The problem, she said, is that over the course of the past few years they had made some decisions (and some with the bank) that increased the load of debt they were carrying. They did this without putting a plan into place to repay the increased debt, which normally wasn’t a problem because their debt to expected income ratio was close enough to cover the minimum payments. Even if the bank saw that they had little chance of paying it off in their lifetimes, the property value and their other investments promised that their estates would pay off the balance and even it all out. Now, because of the previous loans, unexpected debts and the loss of income – that debt to income ratio has fallen below the level that made the bank comfortable. ‘This doesn’t mean, ‘ she was quick to explain, ‘that we see you as a poor risk or are turning you down, it’s just that certain options need to be explored and decided on.’
They could balance out that ratio by raising the amount that they were allowed to borrow by refinancing the mortgage. In other words, by redefining with the bank the amount they would be allowed to be in debt and still assure the bank that they would make the minimum payments. Or – they could stay at the debt level they were allowed now and try to pay it down and live within their means. The mortgage and other debts they carried, Barbara explained, added up to a total amount of debt that they were allowed and still be perceived as being able to pay it off. The bank was questioning whether to allow that amount to be raised since they didn’t seem to have a means in place to guarantee they could pay off a higher debt. Yet, Barbara said not looking up from her papers, you both have such good credit ratings it may be a risk the Bank is willing to take.
Delores and Joe were shocked. They hadn’t thought that their spending or borrowing throughout the year would add up to this kind of total perception of their reliability. They just did what needed to be done and the money was always available to be borrowed in the moment (with the understanding it would be paid back). The new minimum payments they would be responsible for were beyond their budget even they could see that. The problem both were aware of is that without a new loan, the existing minimum payments on everything they owed were now beyond what they were bringing in. Something would have to give.

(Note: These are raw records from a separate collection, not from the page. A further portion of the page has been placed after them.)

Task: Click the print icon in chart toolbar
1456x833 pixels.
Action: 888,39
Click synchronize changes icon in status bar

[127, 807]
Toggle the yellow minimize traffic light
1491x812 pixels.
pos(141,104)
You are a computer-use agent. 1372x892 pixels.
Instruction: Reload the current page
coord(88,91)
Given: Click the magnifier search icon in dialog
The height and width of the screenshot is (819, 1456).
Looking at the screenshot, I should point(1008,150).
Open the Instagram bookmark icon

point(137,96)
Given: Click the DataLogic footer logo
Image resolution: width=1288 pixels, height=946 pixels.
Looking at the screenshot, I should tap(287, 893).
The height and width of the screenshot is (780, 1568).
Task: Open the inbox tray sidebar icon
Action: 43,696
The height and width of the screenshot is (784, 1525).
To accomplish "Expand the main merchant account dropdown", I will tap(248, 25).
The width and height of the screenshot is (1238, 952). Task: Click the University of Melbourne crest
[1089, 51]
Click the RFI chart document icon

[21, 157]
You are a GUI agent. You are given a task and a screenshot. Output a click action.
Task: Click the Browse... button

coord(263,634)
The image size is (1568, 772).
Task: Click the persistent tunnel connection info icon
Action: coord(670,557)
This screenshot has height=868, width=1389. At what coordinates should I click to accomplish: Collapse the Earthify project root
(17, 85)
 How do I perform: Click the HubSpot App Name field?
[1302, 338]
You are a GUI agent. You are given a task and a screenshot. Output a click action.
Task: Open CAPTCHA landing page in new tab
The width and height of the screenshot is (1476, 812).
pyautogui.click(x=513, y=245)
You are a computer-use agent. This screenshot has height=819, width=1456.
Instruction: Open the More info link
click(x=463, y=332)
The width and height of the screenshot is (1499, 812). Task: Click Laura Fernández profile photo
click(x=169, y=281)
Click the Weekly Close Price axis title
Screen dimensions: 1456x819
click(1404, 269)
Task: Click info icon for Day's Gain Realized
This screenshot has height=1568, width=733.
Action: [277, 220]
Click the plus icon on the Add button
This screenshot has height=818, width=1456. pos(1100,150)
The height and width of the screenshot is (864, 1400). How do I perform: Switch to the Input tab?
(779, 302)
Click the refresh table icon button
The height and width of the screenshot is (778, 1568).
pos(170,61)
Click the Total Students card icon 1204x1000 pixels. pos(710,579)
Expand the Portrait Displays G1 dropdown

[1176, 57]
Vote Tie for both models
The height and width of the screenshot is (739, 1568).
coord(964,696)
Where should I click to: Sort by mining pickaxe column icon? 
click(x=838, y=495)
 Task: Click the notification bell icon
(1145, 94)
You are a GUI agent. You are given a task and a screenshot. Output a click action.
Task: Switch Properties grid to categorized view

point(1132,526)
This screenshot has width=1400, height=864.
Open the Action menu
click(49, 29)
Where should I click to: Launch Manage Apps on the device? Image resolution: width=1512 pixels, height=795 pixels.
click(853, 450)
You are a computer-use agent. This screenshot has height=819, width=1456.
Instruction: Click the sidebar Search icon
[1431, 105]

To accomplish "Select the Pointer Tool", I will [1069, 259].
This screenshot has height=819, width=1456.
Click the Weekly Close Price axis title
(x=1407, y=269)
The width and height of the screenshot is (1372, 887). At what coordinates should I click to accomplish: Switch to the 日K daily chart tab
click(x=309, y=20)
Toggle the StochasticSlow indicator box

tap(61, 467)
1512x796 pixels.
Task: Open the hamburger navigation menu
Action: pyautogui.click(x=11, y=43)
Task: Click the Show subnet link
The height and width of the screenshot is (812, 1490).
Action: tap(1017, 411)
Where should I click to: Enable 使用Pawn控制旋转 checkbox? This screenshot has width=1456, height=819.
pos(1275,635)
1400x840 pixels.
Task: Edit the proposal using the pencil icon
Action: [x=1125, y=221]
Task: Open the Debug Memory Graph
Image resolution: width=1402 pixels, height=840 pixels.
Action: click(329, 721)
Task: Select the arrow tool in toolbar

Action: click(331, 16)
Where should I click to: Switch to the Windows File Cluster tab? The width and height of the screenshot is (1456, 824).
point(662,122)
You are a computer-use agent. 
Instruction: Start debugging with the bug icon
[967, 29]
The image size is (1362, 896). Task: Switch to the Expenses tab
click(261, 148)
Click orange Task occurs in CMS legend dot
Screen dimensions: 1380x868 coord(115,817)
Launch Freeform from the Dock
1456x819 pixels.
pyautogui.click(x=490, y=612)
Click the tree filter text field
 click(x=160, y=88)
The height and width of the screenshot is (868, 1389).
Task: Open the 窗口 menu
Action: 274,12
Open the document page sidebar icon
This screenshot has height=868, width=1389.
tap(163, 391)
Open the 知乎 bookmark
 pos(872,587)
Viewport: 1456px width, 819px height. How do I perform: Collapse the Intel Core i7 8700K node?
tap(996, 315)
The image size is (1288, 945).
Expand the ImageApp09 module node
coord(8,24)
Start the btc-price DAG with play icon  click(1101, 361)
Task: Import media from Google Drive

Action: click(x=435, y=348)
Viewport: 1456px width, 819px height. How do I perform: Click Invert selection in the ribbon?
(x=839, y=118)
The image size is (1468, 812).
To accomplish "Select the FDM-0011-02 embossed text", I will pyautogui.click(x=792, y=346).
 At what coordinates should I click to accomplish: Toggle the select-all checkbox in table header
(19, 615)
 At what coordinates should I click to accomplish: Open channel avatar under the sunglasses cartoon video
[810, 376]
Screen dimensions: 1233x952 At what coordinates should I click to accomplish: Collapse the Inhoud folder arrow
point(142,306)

For now, they could just pay interest on all their loans. The car and the house were the most important, but that put some other payments at risk and Delores frowned as it hit her that her treasured credit rating, the Father Christmas of discounts and vacations, would disappear. She wondered if this is what her accountant had been talking about when it came to “financial planning.” She and Joe had rather assumed that just meant for retirement. As long as everything was paid off before they were retired, they were supposed to be good. Both she and Joe “got” that one of the things Barbara was telling them was that if their credit rating became even slightly damaged, chances of them getting a loan against the house in the future would be slim. But what if something came up? What if they needed that money?
If they agreed to take on more debt that would also increase their capacity to borrow against it – like a rainy day fund that only existed if you need it – then they had to find some way to guarantee that they could repay it. Delores was calculating in her head, now she was beginning to understand how all of this really worked.
They may owe $345,000 on the house, but that also meant they had the ability to borrow an additional $100,000 should they need it (as long as their payments were in good order). I mean, that is how she and Joe had felt comfortable spending what they spent in the past year, they knew if they needed to borrow money it was there. If they could refinance the mortgage, they could get the money now to pay off what was needed and also “gain the right” to borrow up to $160,000 more – should the need arise of course.
None of this seemed real. I mean, she and Joe owed over $600, 000 on paper, it’s not like anyone really felt that they owed that much or expected them to suddenly be able to pay back that much – it was just a series of monthly payments, as long as the monthly payments were kept in check everything was good, wasn’t it?